Though Chris Sawyer initially set out to create a sequel to his 1994 game Transport Tycoon, he had a change of heart mid-development (based on a growing fondness for roller coasters), and began to develop a game called White Knuckles. However, as the release date of the game approached, Sawyer, and publishing partner Hasbro, decided that the Tycoon connection was too good an opportunity to pass up, which lead to the Roller Coaster Tycoon renaming we see today.
In the game itself, you are tasked with completing various scenarios in different theme parks. Each theme park is different thematically (desert, forest, etc.) but you are usually aiming towards having a certain number of guests within a time limit, or raising the overall value of the park to a certain level. These tasks are completed by building various rides (roller coasters, water slides, ferris wheels, etc.) and keeping your guests happy (hiring cleaners for the pathways, having enough washrooms, etc.). On top of this you can hire gardeners to cut the grass, security guards to stop vandalism, and mechanics to fix/maintain the rides. You are also able to launch advertising campaigns to attract people to the park, offer discounts on admission, etc.
The guests themselves are also a critical factor to keep in mind when playing the game. With each individual guest, you are able to see specific information about their being if you click on them. As an example, each guest has specific tastes which are rated by a number guide. While “Guest 384” may be satisfied that there are enough rides with an intensity rating of six, “Guest 312” may find these rides too intense, and may disappointed that there isn’t a variety of gentle rides for them to ride. By paying attention to your guests, you can see what needs to be built to increase the variety, and ultimate success, of your park.
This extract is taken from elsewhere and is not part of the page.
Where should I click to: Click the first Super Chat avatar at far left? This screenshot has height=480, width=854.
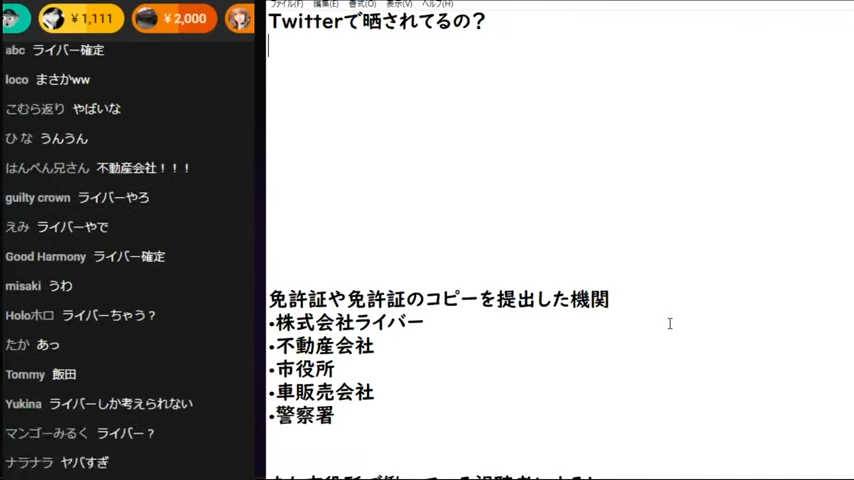coord(11,17)
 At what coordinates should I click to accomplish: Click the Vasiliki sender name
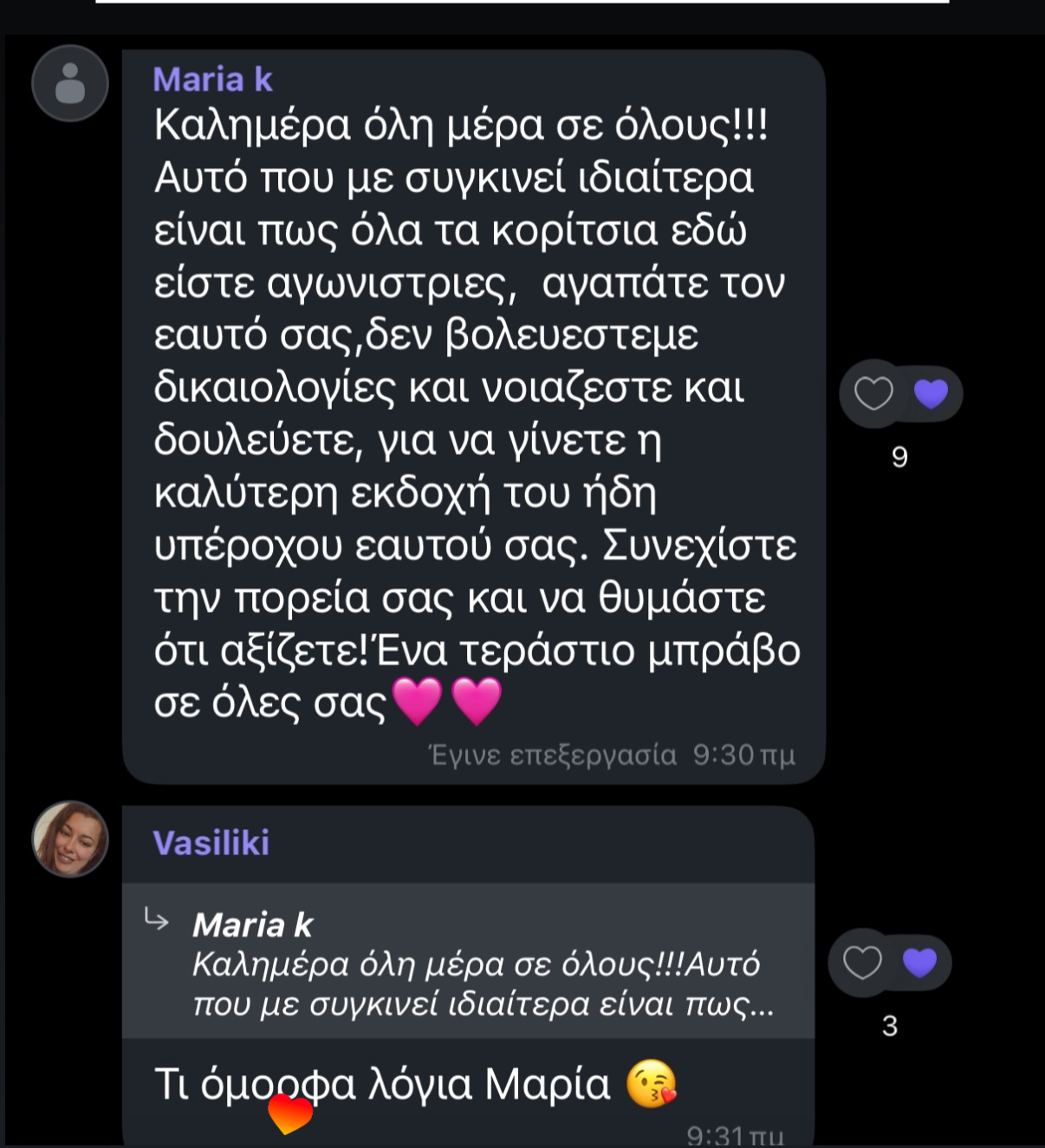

Completely programmed by Chris Sawyer, with occasional outsourcing for graphics and music, the game really is a labour of love, and paid off handsomely for Mr. Sawyer. With the series selling over an estimated 9 million copies, Chris Sawyer has managed to make $39 million in licensing payments alone. Overall, the game is an extremely fun and exciting way to manage a theme park. Nothing like it had quite been done before, and the result was a unique, addicting game which was a smash hit in 1999. If you haven’t had a chance to play the game before, I recommend you go and grab yourself a copy, it’s a game you truly cannot miss.